A new form factor can be a huge boost to device-makers, but only if it makes sense.
A flip phone made previously big devices pocket-sized, and then smartphones brought button-less interaction to our palms.
But what will foldable screens bring?
One of the reasons why Samsung teased this device at its developers conference was to give software-makers a chance to think about how to make the most of the new possibilities a foldable screen might bring.
There's a reason why just about every new smartphone up until today looked the same: it worked.
To go foldable, there's likely to be big trade-offs on price, screen quality and perhaps weight - the device Samsung teased today did look chunky.
I'll hold back on a verdict until I get a chance to hold one for myself.
IBM Simon: The first mobile phone to offer a touchscreen user-interface - but its battery only lasted an hour.
Siemens S10: The first handset with a colour display - although only red, green, blue and white could be shown.
LG Prada: The handset debuted a capacitive touchscreen - detecting finger taps by changes in the display's electrical field rather than pressure.

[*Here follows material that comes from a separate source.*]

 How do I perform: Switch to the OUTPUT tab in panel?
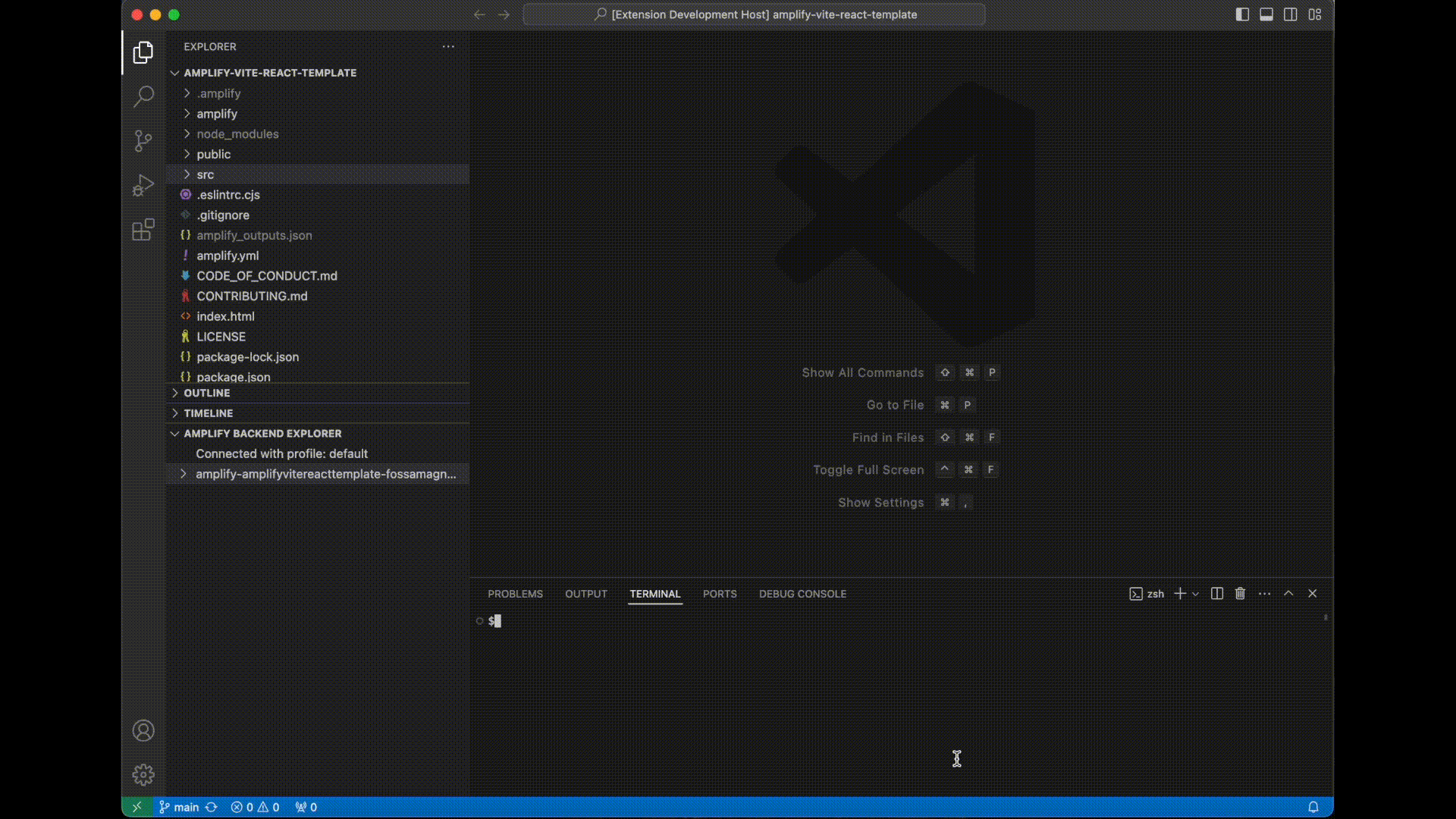586,593
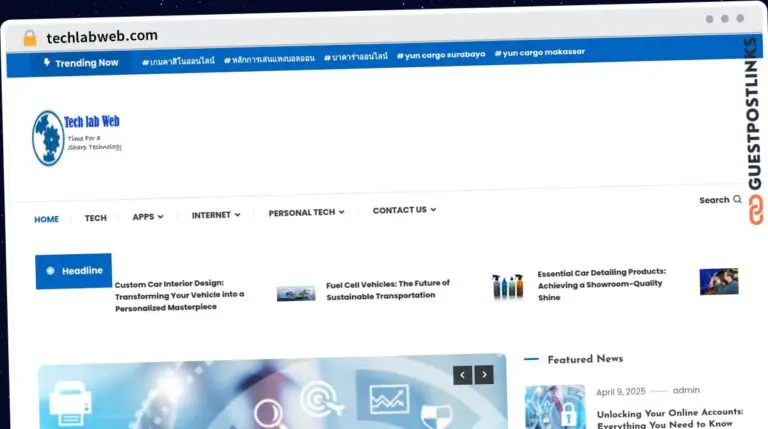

iPhone: Apple made use of "multi-touch", detecting several points of contact - allowing pinch-to-zoom and other interactions.
Nokia N85: First phone with an OLED (organic light-emitting diode) display, letting it show deeper blacks and better contrast.
Samsung Galaxy Note: Although not the first "phablet", the handset proved there was demand for a 5+ inch display, despite claims it was "comically huge".
LG G Flex: The curved design was derided as being a gimmick, but points the way to the true "bendy" phones of the future.
Sharp Aquos Crystal: The phone's "edgeless" look foreshadowed today's trend to keep bezels to a minimum.
Samsung Galaxy Note Edge: Samsung's first handset to wrap its screen over one its sides used the extra space for notifications and app shortcuts.
Sony Xperia Z5 Premium: The smartphone premiered a 4K display before it was easy to obtain such ultra-high definition mobile content.
Essential Phone: The start-up beat Apple to featuring a camera notch in its display, which allowed the rest of the screen to extend upwards.
Royole FlexPai: The California-based start-up surprised the industry when it revealed the "world's first foldable phone" last month.